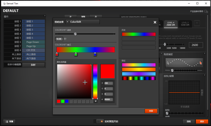
Task: Click the ColorShift speed slider handle
Action: coord(75,34)
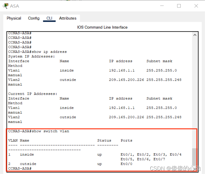Click the 'show ip address' command line

click(x=37, y=52)

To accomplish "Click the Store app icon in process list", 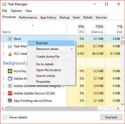I will click(10, 39).
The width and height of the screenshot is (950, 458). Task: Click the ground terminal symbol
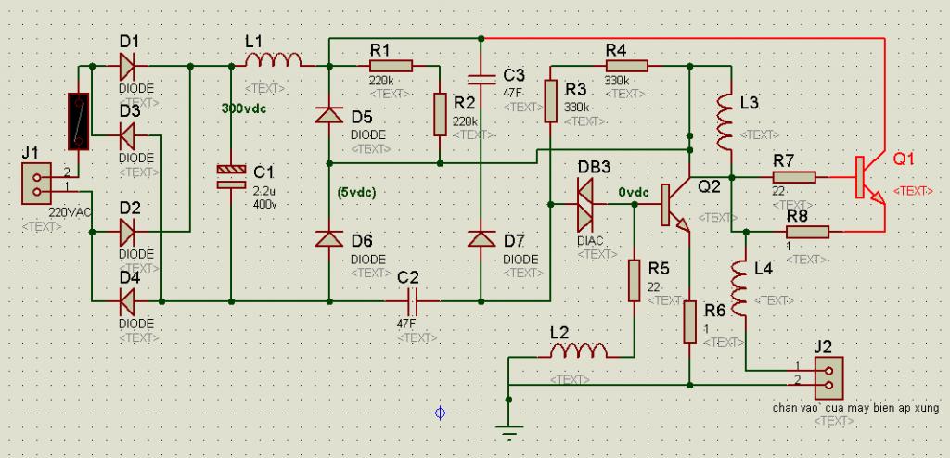[x=509, y=431]
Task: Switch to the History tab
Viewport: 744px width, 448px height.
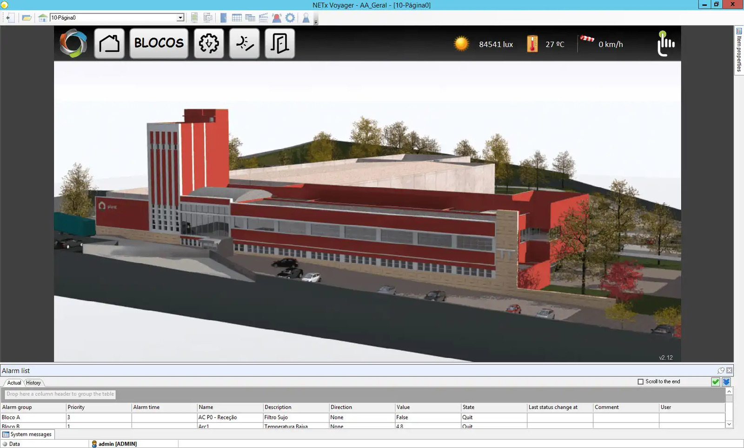Action: coord(33,383)
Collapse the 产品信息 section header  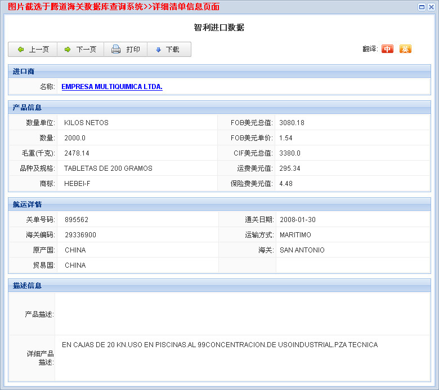[27, 108]
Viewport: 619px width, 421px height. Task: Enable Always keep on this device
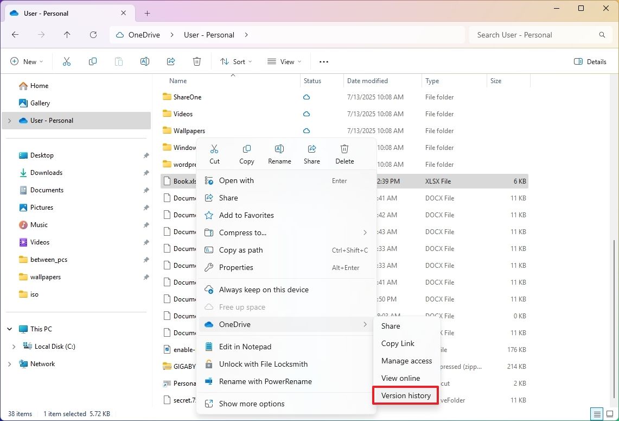(x=264, y=289)
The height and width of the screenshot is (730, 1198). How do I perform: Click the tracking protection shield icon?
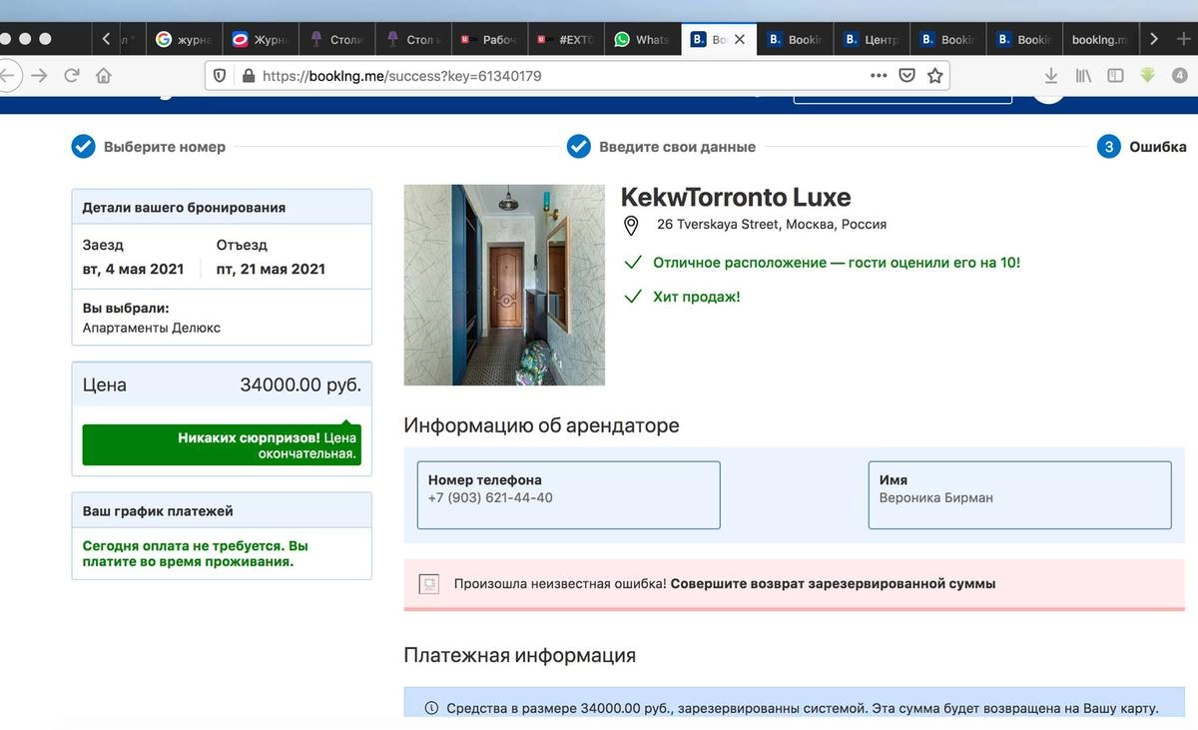coord(221,75)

◆ **Instructions for the task**: In the entries above, find the line containing "The height and", then please retype it and every line after it through the last, exactly as written, omitting pictures.

◆ **Solution below**:
The height and width of the screenshot is (730, 1198). How do I perform: Click the tracking protection shield icon?
coord(221,75)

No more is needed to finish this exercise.